Photo of Daniel McGinnesDaniel McGinnes a Performance Specialist at the IBM Hursley Lab in the U.K. He works on measuring and tuning performance of WebSphere Operational Decision Management. He has previously worked on the performance of other WebSphere portfolio products, including WebSphere Business Events, WebSphere Application Server and WebSphere Enterprise Service Bus. He has also worked as an IT specialist providing consulting to IBM customers across EMEA and USA.

05 December 2012

Also available in Chinese


It is common for IBM WebSphere Application Server environments to host multiple enterprise applications of varying types that are underpinned by different Java™ EE technologies. These applications typically run concurrently and each one consumes system resources, such as CPU cycles and memory, relative to the amount of work they are doing.

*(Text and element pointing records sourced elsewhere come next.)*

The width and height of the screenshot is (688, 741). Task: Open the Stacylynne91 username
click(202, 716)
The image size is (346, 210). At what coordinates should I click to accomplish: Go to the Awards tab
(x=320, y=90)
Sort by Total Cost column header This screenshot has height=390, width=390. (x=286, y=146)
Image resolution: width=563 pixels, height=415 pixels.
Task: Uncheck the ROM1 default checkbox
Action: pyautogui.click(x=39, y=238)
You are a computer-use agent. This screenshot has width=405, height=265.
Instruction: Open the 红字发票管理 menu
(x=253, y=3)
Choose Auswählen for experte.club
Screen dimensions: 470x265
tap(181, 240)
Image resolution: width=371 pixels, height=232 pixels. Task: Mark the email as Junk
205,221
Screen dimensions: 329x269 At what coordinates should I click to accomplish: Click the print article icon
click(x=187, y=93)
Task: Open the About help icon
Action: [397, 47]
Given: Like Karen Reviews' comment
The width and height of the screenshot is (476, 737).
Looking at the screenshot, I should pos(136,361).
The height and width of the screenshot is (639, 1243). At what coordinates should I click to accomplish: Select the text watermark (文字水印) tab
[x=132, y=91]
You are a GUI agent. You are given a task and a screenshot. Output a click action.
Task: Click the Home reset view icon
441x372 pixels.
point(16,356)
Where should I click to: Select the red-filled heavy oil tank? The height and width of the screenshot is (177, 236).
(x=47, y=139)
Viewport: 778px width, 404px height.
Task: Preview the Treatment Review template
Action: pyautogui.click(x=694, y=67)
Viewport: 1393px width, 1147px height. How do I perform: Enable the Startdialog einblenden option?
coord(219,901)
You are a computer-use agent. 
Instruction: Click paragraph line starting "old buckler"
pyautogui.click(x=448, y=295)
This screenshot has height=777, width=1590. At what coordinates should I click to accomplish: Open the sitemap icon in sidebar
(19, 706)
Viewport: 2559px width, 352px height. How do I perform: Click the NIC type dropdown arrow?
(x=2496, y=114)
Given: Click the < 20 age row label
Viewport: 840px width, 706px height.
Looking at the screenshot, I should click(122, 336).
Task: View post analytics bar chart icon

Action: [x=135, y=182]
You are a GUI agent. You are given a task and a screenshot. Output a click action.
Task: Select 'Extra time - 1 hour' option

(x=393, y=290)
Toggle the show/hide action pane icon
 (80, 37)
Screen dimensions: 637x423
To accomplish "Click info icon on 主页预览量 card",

It is often the case during both performance testing and production usage that it would be useful to view the resources consumed on a per application basis, rather than just for the application server as a whole.

There are many tools available to monitor performance statistics within WebSphere Application Server. A primary example is the WebSphere Application Server Performance Monitoring Infrastructure (PMI). This enables you to monitor such key areas as thread pools and connection pools, which can give an indication as to which applications are consuming CPU resources, especially if there are very few applications running. However, if there are many applications deployed and running in a server it can be very challenging to ascertain exactly which ones are consuming the system resources.

On z/OS there are system tools available via the Service Management Facility (SMF) and Resource Management Facility (RMF) that can help the WebSphere Application Server system administrator obtain information on the amount of CPU usage occurring for each individual application running within the server. Any "problem applications" discovered can then be investigated individually to establish the underlying reasons for the performance issues.

This article is aimed at z/OS administrators and explains how to ascertain CPU usage for individual applications running in WebSphere Application Server V6.x to WebSphere Application Server V8.5 on z/OS by utilizing z/OS classification rules, SMF, and RMF reports.

Example environment

The applications described here are hypothetical and referred to only for illustrative purposes; code is not provided. In a real-world environment the relevant business applications running in the environment will yield the performance data for subsequent analysis, and the steps described in this article should be applied for those applications.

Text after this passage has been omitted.